“Sometimes they come upon me unbidden, these images of places…At other times I summon them” (Peter Zumthor, Thinking Architecture, 2006, Birkhauser)
Place and memory are intrinsically connected- a place gives us the experiential and behavioral intentions that drive our understanding of it. But what is a place? Is it simply a basic space for prospect and refuge? Is it about the sense of place connected to the sense of security we derive from it? Is a place about the sense of mastery we get from being safe? Does memory lead to the space? What happens to places when people leave and when voices are stilled?
A place is an experience- a space where we do something and that recollection forms, re-forms and informs our memory. Without that experience, there is no memory. ‘This the place where I felt sad because I remembered the good times I had there’- the emotion of the place becomes our memory or ‘I remember the fragrance of jasmine in the garden as I strolled across the lawn that night’. That said memory is timeless or perhaps suspended in time. What you remember as a child, you can remember as an adult- when you recall that memory, it is as if you were a child again. People can bring memories with mementos to a space when they arrive. Places and memories are inseparable.
Memento mori
‘And all the spaces of our past moments of solitude, the spaces in which we have suffered from solitude, enjoyed, desired and compromised solitude, remain indelible within us, and precisely because the human being wants them to remain so. He knows that the space identified with his solitude is creative; that even when it is forever expunged from the present, when henceforth, it is alien to all the promises of the future, even when we no longer have a garret, when the attic room is lost and gone, there remains the fact that we once loved a garret, once lived in an attic. We return to them in our night dreams.’ (Poetics of Space, Gaston Bachelard, 1958)
‘…it seems impossible to distinguish between architecture and life, between spatial situations and the way I experience them.’ (Peter Zumthor, 2006)
Spatial phenomenology is the study of the structures of experience and consciousness in a space (as opposed to the Cartesian system, which perceives the world as a collection of disparate objects, influencing or reacting to each another). Our home is the first place of our memories. Often we seek to create what we lost as we grew up and as designers, often our output is the result of recollections- not deliberately, but almost subconsciously. We may not remember details because details are not important- impressions are.

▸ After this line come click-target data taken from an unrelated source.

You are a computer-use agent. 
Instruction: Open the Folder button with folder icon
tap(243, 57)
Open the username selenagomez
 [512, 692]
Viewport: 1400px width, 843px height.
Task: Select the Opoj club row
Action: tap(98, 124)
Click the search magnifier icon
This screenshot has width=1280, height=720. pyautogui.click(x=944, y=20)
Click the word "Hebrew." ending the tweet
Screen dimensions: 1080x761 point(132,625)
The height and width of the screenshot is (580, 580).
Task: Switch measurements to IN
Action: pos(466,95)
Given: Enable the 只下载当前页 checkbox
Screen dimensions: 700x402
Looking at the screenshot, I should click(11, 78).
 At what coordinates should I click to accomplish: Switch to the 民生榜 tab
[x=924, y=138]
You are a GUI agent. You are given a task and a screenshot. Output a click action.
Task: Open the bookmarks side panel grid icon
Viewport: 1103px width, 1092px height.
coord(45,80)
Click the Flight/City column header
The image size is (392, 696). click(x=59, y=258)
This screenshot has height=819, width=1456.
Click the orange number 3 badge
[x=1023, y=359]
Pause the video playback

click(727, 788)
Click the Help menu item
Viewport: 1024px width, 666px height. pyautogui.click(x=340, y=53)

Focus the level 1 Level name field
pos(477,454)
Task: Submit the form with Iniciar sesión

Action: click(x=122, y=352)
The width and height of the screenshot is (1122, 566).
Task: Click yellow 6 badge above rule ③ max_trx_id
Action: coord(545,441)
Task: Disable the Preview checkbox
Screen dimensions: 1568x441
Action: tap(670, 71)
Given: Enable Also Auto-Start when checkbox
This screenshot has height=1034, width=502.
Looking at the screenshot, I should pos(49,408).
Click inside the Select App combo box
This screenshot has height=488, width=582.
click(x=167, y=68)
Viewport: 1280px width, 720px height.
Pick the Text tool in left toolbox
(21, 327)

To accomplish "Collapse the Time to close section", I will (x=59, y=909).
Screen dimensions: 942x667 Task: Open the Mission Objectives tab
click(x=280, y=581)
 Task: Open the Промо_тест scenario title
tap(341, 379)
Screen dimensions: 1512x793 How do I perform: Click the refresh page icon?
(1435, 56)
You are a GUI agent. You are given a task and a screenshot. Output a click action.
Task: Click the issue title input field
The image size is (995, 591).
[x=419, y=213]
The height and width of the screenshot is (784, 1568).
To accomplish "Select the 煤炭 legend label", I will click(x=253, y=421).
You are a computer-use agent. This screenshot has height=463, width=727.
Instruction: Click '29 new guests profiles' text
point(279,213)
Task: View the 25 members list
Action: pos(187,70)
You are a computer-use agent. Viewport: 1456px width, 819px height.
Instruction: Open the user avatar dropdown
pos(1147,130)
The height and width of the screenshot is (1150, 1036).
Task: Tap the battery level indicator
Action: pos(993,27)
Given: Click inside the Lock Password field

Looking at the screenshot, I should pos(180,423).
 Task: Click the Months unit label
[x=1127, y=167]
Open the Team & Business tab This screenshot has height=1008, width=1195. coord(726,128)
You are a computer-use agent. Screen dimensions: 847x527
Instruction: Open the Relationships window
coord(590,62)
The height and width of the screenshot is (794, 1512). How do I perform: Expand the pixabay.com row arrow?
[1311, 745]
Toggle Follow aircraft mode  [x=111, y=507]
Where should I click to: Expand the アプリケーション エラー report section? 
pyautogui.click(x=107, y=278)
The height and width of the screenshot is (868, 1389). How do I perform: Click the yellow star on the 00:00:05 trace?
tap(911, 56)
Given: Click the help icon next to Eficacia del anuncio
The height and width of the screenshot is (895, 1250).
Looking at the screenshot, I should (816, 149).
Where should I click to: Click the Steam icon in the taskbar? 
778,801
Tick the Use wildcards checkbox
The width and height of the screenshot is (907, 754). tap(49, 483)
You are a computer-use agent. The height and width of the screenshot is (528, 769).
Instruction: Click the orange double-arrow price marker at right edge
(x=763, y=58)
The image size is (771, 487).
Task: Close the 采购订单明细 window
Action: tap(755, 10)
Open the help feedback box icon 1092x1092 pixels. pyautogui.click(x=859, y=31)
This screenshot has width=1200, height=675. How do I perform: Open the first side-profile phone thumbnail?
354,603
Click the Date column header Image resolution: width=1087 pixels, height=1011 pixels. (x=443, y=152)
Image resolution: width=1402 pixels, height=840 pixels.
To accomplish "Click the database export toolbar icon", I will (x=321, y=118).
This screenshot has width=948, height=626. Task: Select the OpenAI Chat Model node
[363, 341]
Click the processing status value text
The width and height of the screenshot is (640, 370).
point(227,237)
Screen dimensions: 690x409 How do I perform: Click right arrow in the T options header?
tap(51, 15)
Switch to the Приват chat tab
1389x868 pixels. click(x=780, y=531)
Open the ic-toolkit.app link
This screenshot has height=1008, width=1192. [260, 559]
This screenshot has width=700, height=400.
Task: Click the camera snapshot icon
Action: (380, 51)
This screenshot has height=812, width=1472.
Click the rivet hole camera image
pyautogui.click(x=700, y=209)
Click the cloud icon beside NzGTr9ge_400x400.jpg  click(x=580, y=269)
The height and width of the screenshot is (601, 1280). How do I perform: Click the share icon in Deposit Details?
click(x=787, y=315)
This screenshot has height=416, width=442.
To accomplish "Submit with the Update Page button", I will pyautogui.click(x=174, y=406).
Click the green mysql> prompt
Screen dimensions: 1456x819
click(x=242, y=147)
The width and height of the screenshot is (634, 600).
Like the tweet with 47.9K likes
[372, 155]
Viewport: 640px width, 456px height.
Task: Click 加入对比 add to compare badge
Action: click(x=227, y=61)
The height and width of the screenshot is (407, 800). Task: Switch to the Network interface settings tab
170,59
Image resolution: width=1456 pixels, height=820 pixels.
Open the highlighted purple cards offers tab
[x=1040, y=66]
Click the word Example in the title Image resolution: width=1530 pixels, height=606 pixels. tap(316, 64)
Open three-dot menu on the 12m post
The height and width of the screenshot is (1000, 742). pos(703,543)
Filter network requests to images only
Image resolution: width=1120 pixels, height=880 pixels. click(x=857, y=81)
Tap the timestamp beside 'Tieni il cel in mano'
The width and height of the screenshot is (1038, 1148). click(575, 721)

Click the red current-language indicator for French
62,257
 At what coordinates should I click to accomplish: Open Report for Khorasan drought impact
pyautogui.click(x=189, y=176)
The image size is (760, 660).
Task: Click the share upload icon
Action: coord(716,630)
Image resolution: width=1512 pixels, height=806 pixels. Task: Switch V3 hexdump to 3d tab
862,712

In an age of technology, we can restore memory to a place through photographs and videos. When I look at a photograph of a wall in my house in Delhi, I remember that I picked the lime wash paint and the plaster from it one hot summer afternoon, while listening to a story. The evidence to corroborate that story falls bit by bit even today, swirling bits of lime flakes. I remember how the lime was mixed with water in empty oil drums, the loud noises as the lime slaked, the wiry brown men who climbed up ladders to get at an errant spider or gecko, making wet slapping noises with their straw brushes and the earthy smell of the newly painted walls. The naughty child’s hands, which plucked the walls have been replaced by an adult’s, but the memory of the lime washed walls remains. People who lived, loved and worked in that place are gone and the memory of their death lingers on.